- _Exercise instructions_:
Determine the number of lines in the entries below in which the word "card" appears, and reply with that number only.

- _The data_:
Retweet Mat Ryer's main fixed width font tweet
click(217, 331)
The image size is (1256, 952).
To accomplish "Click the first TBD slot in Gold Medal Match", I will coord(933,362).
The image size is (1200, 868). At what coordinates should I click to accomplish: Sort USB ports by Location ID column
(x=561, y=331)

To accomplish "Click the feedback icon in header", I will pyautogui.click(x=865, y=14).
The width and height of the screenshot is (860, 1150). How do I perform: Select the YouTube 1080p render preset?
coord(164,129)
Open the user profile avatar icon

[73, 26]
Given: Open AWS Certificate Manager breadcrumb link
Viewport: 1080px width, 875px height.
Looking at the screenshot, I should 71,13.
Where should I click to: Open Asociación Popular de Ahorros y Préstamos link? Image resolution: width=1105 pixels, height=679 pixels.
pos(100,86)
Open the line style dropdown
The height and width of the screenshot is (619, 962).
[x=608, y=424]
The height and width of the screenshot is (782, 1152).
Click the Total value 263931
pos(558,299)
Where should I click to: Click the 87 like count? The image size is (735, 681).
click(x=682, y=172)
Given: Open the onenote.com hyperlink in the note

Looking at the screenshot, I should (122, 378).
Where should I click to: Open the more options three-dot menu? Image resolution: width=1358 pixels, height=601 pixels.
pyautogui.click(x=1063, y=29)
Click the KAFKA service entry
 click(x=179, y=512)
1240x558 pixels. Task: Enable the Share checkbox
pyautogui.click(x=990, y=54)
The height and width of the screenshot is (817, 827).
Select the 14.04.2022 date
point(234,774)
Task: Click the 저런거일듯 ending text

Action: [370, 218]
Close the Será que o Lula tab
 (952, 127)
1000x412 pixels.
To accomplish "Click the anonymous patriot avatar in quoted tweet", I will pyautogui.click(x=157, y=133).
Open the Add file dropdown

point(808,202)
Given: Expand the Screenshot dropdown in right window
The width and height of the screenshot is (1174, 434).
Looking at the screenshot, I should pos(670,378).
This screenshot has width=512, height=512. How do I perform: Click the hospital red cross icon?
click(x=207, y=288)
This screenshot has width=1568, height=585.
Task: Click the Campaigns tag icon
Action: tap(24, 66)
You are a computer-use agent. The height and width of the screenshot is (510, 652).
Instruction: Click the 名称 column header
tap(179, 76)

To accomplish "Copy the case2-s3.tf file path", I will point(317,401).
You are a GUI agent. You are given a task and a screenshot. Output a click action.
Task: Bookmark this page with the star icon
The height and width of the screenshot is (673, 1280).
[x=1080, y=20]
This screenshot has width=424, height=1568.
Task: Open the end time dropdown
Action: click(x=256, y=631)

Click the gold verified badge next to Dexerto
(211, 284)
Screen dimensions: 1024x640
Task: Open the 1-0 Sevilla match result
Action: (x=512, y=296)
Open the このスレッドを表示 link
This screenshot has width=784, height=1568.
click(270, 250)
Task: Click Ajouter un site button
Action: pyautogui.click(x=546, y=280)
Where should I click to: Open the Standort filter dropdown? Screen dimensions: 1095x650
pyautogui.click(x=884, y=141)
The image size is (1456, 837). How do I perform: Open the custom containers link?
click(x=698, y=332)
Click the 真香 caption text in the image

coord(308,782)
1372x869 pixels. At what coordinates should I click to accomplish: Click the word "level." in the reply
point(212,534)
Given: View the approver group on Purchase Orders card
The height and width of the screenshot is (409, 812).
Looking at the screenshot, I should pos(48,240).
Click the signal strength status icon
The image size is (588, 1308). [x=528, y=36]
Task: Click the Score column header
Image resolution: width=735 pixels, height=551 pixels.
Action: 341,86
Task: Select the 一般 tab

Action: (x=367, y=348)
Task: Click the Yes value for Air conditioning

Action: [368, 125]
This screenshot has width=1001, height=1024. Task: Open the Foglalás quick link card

- _Written answer_:
2